◆ Task description
Scan the records below for the line with "Как купить в UNO.md? (146, 1439)" and the line with "black beans (259, 829)", and retype that range exactly, both ends included, pictures excepted.

---- Task data

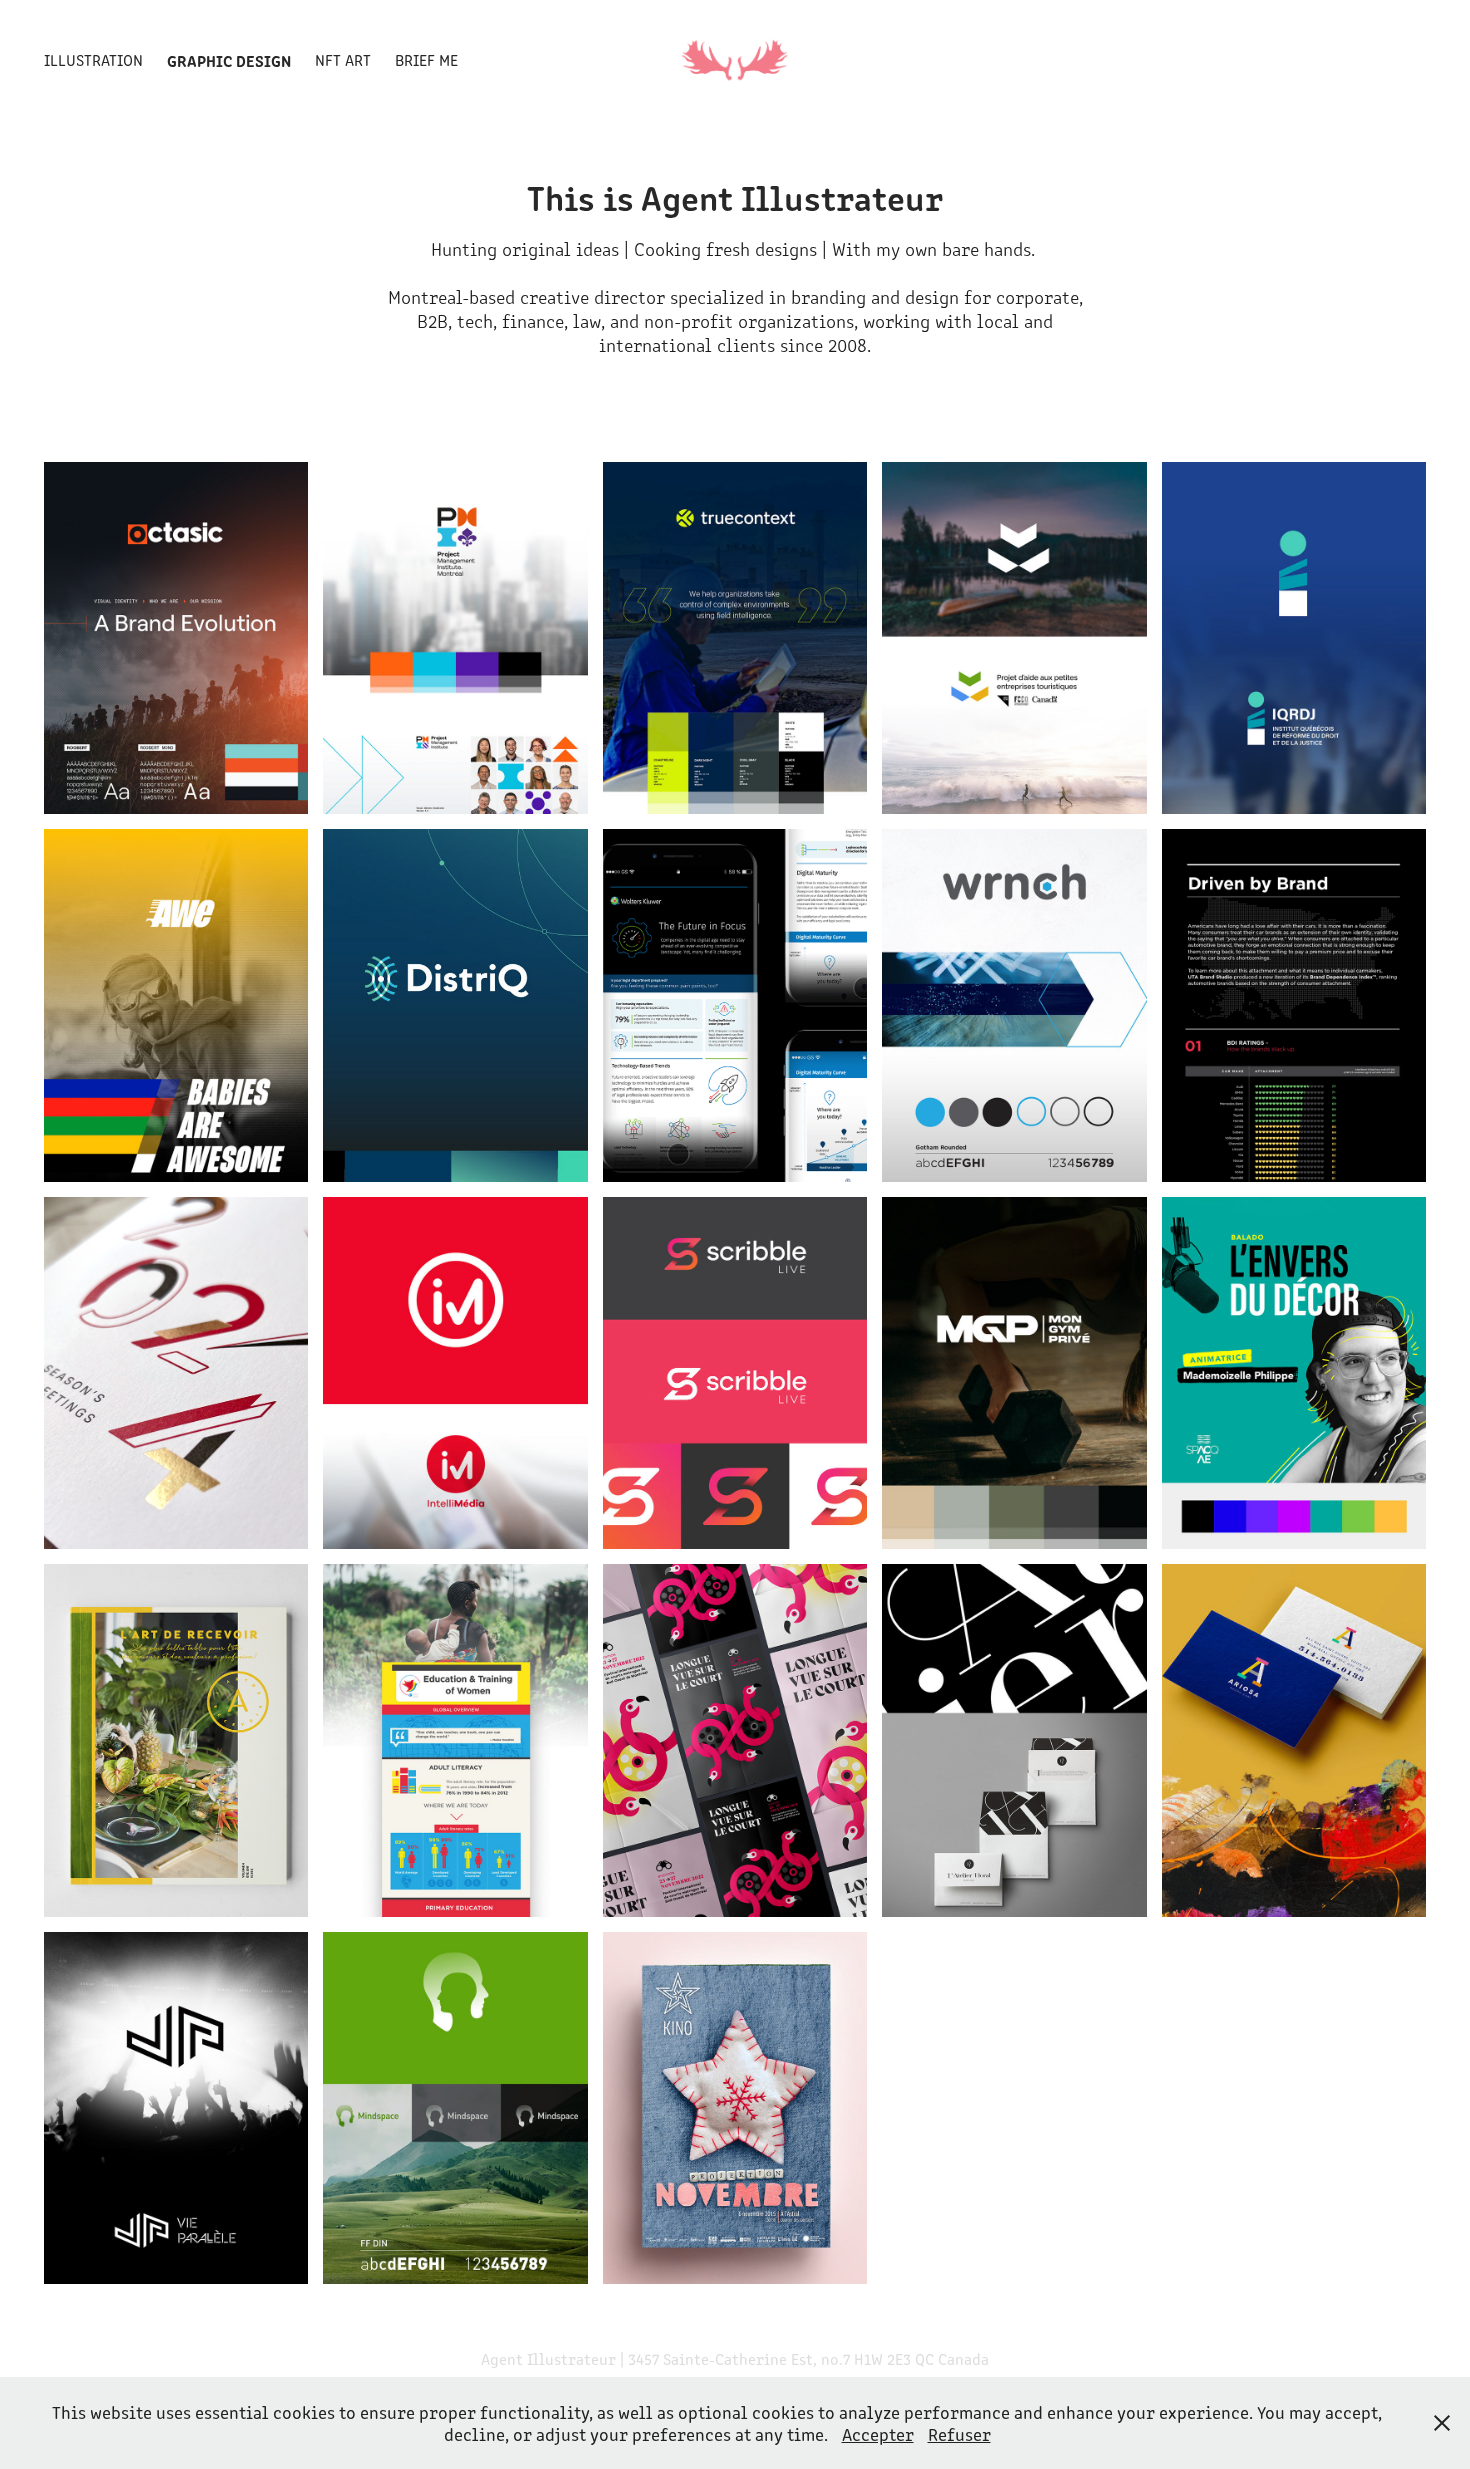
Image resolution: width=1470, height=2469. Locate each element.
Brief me (426, 59)
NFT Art (343, 59)
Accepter (878, 2434)
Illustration (93, 59)
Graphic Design (229, 60)
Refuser (959, 2434)
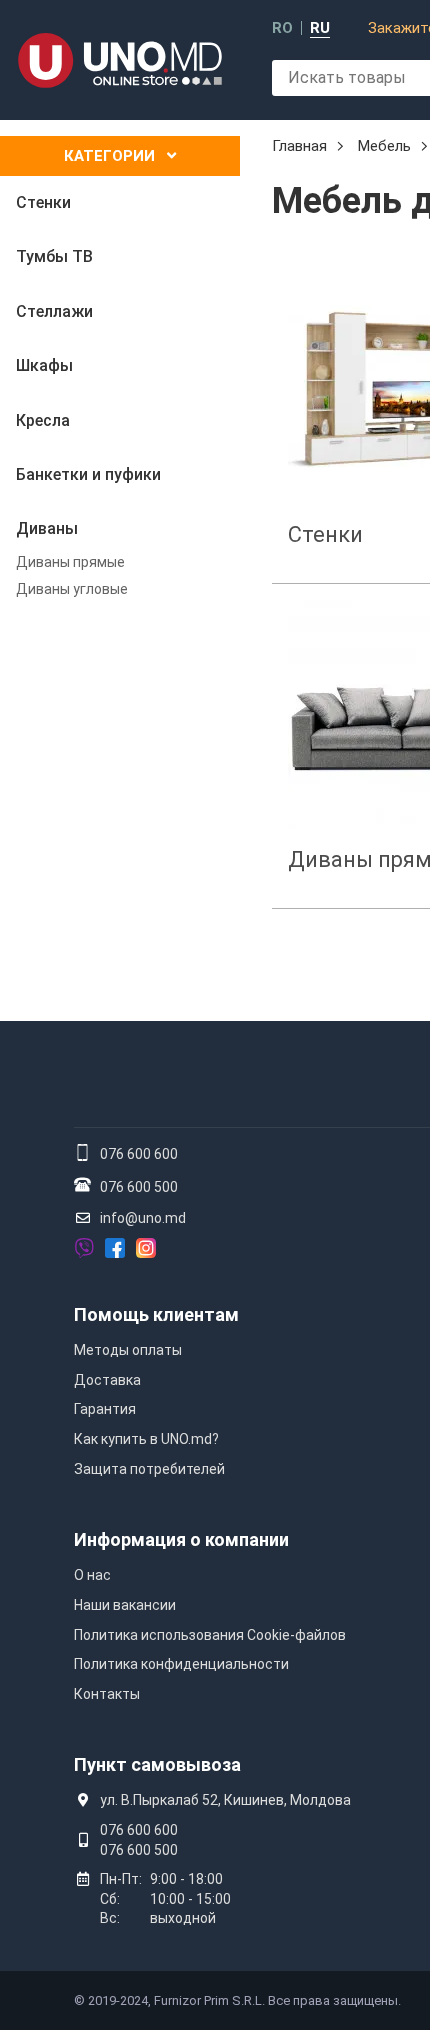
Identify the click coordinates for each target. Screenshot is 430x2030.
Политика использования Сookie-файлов (210, 1635)
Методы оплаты (128, 1350)
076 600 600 (139, 1154)
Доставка (107, 1380)
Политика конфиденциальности (181, 1664)
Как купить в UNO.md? (146, 1439)
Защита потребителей (149, 1469)
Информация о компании (181, 1539)
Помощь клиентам (156, 1314)
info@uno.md (143, 1218)
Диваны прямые (70, 562)
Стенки (325, 534)
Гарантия (105, 1409)
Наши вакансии (125, 1605)
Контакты (107, 1694)
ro (282, 28)
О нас (92, 1575)
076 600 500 (139, 1187)
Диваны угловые (72, 589)
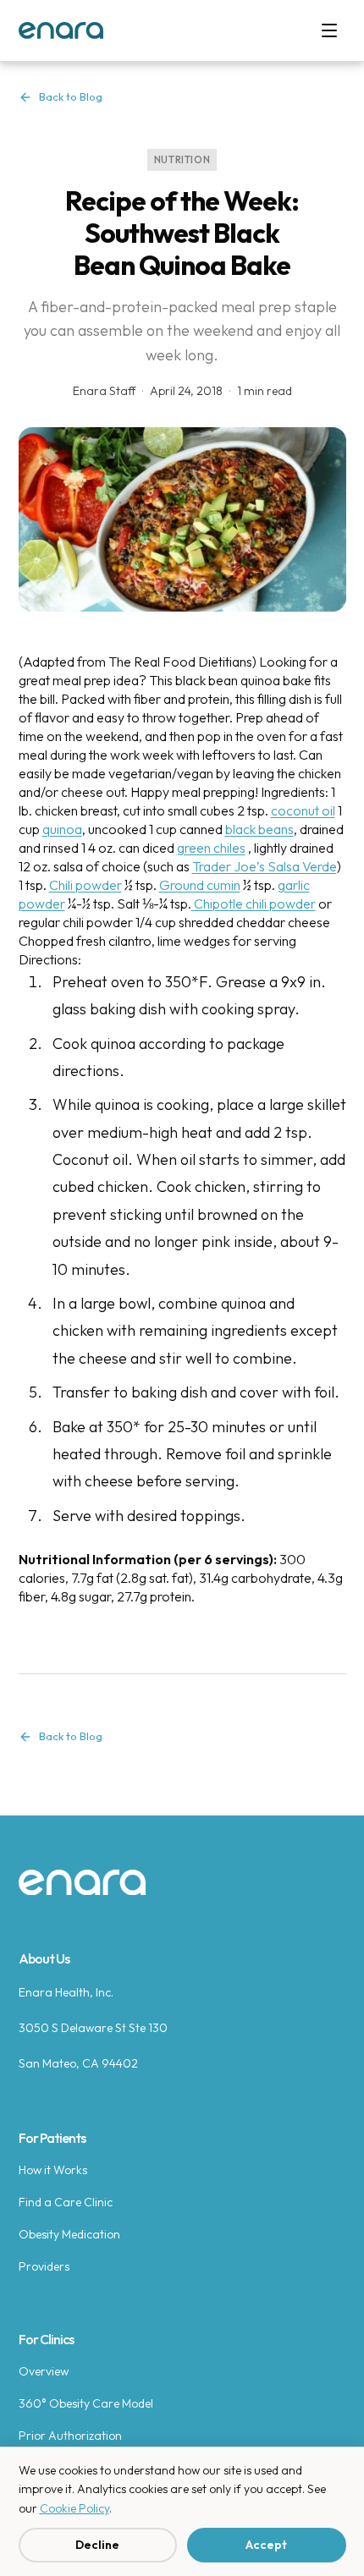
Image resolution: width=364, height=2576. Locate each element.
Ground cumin (199, 884)
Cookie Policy (74, 2508)
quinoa (62, 829)
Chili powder (85, 884)
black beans (259, 829)
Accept (266, 2544)
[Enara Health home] (82, 1883)
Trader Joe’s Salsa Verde (264, 866)
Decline (97, 2544)
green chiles (211, 847)
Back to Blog (70, 96)
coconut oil (303, 810)
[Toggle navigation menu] (329, 30)
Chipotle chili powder (253, 903)
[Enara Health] (61, 30)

--------

◆ Exercise response
Как купить в UNO.md? (146, 1439)
Защита потребителей (149, 1469)
Информация о компании (181, 1539)
Помощь клиентам (156, 1314)
info@uno.md (143, 1218)
Диваны прямые (70, 562)
Стенки (325, 534)
Гарантия (105, 1409)
Наши вакансии (125, 1605)
Контакты (107, 1694)
ro (282, 28)
О нас (92, 1575)
076 600 500 (139, 1187)
Диваны угловые (72, 589)
Image resolution: width=364, height=2576. Locate each element.
Ground cumin (199, 884)
Cookie Policy (74, 2508)
quinoa (62, 829)
Chili powder (85, 884)
black beans (259, 829)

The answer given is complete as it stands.